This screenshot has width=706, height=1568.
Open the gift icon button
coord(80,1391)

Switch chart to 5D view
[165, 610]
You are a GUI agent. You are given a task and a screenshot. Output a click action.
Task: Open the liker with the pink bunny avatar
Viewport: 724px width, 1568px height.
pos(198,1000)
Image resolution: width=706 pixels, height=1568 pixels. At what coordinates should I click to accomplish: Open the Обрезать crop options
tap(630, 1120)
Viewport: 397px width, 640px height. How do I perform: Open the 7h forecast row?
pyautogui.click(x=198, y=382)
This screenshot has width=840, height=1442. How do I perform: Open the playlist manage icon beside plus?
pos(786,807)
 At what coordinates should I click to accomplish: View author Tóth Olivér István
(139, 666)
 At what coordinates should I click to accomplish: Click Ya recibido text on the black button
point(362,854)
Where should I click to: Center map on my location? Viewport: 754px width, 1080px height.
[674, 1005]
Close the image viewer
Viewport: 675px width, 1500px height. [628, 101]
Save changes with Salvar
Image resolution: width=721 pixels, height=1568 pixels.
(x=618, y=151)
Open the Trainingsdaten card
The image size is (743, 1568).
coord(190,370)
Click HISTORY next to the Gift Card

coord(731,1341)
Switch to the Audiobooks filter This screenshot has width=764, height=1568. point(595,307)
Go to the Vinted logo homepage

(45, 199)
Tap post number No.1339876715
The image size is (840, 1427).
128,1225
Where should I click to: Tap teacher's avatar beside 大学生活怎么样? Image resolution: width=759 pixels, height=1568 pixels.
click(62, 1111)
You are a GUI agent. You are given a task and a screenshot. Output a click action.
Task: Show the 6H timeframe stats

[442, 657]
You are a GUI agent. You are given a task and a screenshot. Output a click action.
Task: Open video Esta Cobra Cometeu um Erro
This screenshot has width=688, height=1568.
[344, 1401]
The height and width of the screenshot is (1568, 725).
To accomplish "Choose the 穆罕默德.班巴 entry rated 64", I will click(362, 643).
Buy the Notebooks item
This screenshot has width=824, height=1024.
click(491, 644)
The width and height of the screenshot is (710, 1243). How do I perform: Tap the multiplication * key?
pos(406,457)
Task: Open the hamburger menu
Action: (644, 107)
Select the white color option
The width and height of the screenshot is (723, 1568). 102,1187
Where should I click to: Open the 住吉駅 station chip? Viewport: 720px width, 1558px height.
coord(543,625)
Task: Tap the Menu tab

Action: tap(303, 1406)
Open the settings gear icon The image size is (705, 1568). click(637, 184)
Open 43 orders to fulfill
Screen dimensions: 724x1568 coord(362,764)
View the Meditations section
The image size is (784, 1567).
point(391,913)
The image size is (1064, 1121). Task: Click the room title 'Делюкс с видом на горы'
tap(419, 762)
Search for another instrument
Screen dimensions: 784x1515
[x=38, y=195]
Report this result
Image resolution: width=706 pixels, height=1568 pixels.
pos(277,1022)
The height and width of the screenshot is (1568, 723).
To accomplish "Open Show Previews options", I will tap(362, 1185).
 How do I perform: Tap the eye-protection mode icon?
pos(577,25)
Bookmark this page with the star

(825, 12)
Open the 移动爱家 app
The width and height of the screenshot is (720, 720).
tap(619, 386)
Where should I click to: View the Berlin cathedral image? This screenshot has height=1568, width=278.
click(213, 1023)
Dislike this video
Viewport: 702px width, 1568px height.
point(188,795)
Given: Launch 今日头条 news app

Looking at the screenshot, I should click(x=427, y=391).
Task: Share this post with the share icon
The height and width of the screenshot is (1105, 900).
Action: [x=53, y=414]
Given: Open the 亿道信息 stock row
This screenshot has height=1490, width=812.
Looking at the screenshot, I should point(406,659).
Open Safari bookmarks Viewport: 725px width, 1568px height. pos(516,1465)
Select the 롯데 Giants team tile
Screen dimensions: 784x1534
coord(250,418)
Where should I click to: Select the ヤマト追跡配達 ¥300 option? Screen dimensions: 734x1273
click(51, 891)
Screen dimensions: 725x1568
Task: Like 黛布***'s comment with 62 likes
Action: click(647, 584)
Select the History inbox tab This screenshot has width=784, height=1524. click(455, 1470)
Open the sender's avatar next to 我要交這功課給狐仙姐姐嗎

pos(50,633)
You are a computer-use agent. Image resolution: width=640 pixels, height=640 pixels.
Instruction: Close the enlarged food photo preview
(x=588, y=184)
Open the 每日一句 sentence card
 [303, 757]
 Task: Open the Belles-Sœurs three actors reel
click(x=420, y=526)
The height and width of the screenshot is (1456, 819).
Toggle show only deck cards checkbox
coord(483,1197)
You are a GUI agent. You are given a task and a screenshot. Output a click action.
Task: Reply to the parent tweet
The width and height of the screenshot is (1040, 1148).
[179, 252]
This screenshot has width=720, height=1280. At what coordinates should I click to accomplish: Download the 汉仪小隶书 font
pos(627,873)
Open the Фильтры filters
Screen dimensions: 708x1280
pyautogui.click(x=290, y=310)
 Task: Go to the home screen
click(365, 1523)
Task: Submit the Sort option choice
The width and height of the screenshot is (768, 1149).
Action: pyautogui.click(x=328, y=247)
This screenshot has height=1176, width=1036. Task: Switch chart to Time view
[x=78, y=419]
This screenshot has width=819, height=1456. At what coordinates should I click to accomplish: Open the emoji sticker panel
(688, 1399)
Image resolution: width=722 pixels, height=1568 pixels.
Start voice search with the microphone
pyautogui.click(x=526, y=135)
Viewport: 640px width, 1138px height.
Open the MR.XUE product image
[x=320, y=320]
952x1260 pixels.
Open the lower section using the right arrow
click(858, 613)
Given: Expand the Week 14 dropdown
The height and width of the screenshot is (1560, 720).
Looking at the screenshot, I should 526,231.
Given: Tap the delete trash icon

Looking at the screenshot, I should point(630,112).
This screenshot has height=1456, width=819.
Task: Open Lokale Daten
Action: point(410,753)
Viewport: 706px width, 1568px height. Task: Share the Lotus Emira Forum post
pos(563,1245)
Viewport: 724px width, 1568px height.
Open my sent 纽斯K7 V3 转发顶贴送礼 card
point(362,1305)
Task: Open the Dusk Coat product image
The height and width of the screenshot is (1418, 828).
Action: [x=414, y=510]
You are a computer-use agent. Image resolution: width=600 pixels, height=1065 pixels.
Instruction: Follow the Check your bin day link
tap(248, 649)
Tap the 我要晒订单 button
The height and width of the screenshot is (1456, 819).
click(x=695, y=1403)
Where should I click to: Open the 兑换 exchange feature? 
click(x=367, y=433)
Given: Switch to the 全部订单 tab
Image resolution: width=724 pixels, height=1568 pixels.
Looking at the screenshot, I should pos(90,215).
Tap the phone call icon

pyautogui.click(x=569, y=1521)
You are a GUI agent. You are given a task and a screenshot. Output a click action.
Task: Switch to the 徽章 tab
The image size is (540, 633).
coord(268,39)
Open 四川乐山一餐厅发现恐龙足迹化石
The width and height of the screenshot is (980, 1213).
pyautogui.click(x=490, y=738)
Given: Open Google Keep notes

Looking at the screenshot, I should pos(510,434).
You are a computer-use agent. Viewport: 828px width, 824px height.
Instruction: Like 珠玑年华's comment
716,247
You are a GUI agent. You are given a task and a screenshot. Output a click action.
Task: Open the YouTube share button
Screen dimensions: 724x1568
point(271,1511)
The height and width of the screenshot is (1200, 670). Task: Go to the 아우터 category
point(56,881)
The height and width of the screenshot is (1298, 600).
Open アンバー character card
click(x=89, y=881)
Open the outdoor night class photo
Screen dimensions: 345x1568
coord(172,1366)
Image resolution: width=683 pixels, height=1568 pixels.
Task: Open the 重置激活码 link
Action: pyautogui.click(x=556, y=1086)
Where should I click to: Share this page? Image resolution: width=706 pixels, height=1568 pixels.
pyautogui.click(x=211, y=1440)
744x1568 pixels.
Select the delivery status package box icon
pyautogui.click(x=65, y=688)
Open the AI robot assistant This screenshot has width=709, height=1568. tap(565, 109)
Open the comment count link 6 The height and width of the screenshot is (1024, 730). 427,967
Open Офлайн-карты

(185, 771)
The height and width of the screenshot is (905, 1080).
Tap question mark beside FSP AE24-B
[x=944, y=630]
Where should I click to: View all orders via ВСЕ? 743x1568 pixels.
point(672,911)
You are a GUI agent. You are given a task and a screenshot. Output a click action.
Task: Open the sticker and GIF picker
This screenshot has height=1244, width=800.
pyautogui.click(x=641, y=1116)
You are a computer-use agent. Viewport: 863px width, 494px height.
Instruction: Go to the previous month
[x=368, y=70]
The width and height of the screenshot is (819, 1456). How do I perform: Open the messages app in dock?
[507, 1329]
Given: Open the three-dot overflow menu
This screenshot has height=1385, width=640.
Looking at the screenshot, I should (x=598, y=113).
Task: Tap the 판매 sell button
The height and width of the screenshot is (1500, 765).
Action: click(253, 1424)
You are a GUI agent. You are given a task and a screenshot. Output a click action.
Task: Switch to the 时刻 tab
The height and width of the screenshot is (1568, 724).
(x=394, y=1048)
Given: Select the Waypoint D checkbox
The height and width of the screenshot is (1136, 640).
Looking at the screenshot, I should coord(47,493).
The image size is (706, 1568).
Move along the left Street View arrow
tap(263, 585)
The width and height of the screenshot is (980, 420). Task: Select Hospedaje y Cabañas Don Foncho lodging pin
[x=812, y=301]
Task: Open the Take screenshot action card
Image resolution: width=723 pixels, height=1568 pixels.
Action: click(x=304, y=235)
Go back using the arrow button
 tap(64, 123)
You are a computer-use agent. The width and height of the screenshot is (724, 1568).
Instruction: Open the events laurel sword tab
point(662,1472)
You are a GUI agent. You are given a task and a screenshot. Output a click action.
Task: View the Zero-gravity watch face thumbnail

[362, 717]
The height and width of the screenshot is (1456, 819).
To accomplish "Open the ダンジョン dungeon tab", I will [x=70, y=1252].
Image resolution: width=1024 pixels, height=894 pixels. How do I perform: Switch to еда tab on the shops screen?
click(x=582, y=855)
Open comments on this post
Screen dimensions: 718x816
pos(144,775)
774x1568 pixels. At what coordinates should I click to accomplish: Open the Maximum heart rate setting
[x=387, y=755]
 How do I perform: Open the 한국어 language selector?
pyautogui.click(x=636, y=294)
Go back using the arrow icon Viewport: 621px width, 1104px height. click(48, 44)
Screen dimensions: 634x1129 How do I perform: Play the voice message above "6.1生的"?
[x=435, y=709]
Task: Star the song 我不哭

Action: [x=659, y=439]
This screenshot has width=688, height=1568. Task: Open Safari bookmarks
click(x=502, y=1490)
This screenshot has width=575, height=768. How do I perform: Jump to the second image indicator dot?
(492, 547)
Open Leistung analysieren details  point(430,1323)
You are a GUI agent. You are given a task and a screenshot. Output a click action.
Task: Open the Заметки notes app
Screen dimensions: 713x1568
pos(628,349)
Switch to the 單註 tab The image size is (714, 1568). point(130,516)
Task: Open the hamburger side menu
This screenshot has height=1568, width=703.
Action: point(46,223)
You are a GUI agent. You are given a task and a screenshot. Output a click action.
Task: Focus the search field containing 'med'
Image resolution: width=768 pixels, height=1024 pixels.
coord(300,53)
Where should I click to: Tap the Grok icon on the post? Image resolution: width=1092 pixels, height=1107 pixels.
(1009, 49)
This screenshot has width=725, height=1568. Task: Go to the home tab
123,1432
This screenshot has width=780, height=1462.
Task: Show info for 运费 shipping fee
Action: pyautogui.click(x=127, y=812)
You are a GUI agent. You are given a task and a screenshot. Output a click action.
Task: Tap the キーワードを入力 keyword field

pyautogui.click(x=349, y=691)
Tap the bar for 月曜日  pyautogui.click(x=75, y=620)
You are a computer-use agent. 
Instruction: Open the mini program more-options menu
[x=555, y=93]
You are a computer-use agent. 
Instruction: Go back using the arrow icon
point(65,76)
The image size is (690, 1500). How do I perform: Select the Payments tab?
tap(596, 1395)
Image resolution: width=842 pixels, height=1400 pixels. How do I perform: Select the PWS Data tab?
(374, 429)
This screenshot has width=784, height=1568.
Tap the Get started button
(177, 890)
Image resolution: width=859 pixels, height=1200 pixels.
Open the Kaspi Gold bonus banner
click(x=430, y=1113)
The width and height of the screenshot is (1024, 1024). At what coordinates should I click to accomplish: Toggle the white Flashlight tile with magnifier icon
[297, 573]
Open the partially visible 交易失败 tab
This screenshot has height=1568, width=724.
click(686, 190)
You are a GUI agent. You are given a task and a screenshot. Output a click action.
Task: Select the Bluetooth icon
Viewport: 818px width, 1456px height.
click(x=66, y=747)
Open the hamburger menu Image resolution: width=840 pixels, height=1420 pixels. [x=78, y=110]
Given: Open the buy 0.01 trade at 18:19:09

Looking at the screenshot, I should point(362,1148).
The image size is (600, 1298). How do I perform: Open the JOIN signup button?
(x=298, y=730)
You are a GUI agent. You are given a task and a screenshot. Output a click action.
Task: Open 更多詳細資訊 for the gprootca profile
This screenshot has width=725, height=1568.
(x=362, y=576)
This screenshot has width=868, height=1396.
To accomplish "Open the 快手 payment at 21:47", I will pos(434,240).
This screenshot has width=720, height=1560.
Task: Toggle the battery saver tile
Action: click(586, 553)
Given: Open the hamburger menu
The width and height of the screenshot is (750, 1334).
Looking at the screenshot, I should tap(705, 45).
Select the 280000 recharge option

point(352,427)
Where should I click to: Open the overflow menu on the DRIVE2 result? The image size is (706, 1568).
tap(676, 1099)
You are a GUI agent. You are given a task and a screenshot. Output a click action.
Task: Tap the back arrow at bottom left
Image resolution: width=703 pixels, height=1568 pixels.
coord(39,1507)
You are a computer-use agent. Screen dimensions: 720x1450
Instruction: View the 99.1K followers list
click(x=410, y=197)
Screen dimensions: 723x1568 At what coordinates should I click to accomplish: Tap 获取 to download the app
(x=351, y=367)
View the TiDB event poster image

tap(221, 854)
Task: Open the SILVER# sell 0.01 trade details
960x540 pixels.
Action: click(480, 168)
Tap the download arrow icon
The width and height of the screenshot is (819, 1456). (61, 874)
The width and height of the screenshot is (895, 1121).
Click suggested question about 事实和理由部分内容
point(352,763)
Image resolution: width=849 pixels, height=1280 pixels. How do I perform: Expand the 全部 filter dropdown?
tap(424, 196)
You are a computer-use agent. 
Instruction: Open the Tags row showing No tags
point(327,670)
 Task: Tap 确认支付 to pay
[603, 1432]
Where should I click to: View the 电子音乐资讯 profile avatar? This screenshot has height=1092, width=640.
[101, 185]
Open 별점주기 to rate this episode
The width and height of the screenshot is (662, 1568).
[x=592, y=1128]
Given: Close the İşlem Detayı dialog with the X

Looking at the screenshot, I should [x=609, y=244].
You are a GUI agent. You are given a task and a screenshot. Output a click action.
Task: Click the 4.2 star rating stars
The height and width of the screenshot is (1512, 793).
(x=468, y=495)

☆ ☆ ☆ ☆ ☆

Problem requirements :: Retype the items verbatim, starting at the line that contains "Where should I click to: View all" and stopping after the line that contains "Action: click(253, 1424)".

Response ::
Where should I click to: View all orders via ВСЕ? 743x1568 pixels.
point(672,911)
You are a GUI agent. You are given a task and a screenshot. Output a click action.
Task: Open the sticker and GIF picker
This screenshot has height=1244, width=800.
pyautogui.click(x=641, y=1116)
You are a computer-use agent. Viewport: 863px width, 494px height.
Instruction: Go to the previous month
[x=368, y=70]
The width and height of the screenshot is (819, 1456). How do I perform: Open the messages app in dock?
[507, 1329]
Given: Open the three-dot overflow menu
This screenshot has height=1385, width=640.
Looking at the screenshot, I should (x=598, y=113).
Task: Tap the 판매 sell button
The height and width of the screenshot is (1500, 765).
Action: click(253, 1424)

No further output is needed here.